ARTnews reports on painting and feminism during a panel featuring artists Rosy Keyser, Cecily Brown, and Joan Semmel.
In discussing Linda Nochlin’s famous essay, Semmel said, “There are many great women artists. And we shouldn’t still be talking about why there are no great women artists. If there aren’t great celebrated women artists, that’s because we have not been celebrating them, but not because they are not there.”
At the beginning of the discussion Semmel stated, “I was told that feminism was over a long time ago, and painting was dead. But here we are.”
Keyser added, “There needs to be a revolution every day.”
Arts patron and collector Valeria Napoleone launches new initiatives to increase the visibility of women artists in public collections. A work from a woman artist will be donated to a museum each year. The museum will, in turn, host a solo show for the artist.
Photographer Deborah Willis describes the current environment for black female photographers. “It seems we see a few of their names often, and I wonder if that is not just a function of social media.
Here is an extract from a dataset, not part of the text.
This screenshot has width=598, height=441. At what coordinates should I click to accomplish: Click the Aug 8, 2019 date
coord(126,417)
When you look closely though at collections and museum shows, then these artists tend to disappear.”
Harper Lee’s letters failed to sell at Christie’s auction on Friday.
Working with the Female Artists’ Foundation, these four African women artists explore societal challenges and preconceptions in their works.
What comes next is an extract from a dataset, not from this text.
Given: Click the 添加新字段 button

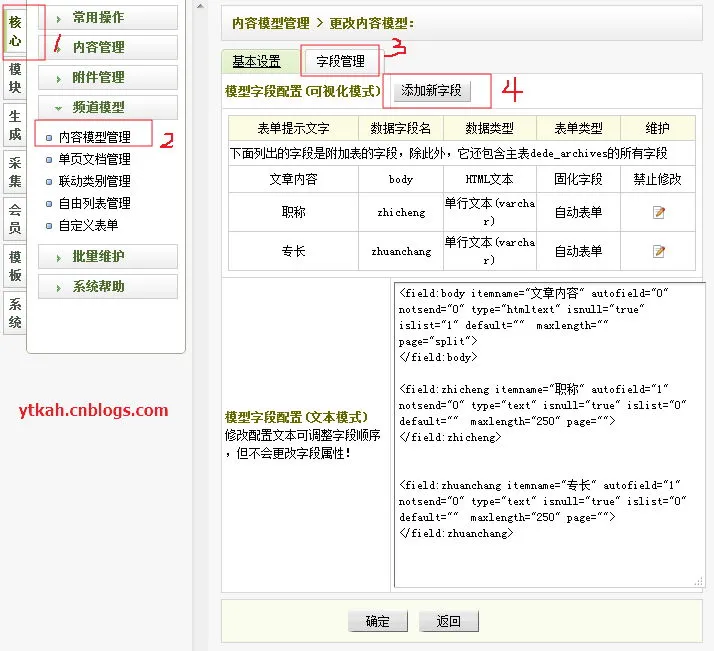Looking at the screenshot, I should 431,91.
Following author Kamila Shamsie’s call to action in a recent article in The Guardian, the publishing house And Other Stories will only release titles written by women in 2018.
Drawn & Quarterly has a history of championing female cartoonists and its current best-selling cartoonists are women. The New York Times examines Drawn & Quarterly’s advance of women in comics for their 25th anniversary.
The College Art Association (CAA) compiles a list of their top-picks for women-centered exhibitions and events. Check out what they are most excited for in June.
Shows We Want to See
A mind-bending retrospective of British artist Bridget Riley is open at the De La Warr Pavilion this summer. One review declares, “Bridget Riley is the most important British painter of the modern age.”
The Hammer Museum’s latest exhibition features a collaborative initiative of Los Angeles-based women artists and Afghan weavers.
She Came to Stay opens soon. This cross-generational exhibition of five women artists describes obstacles and displays women’s stories.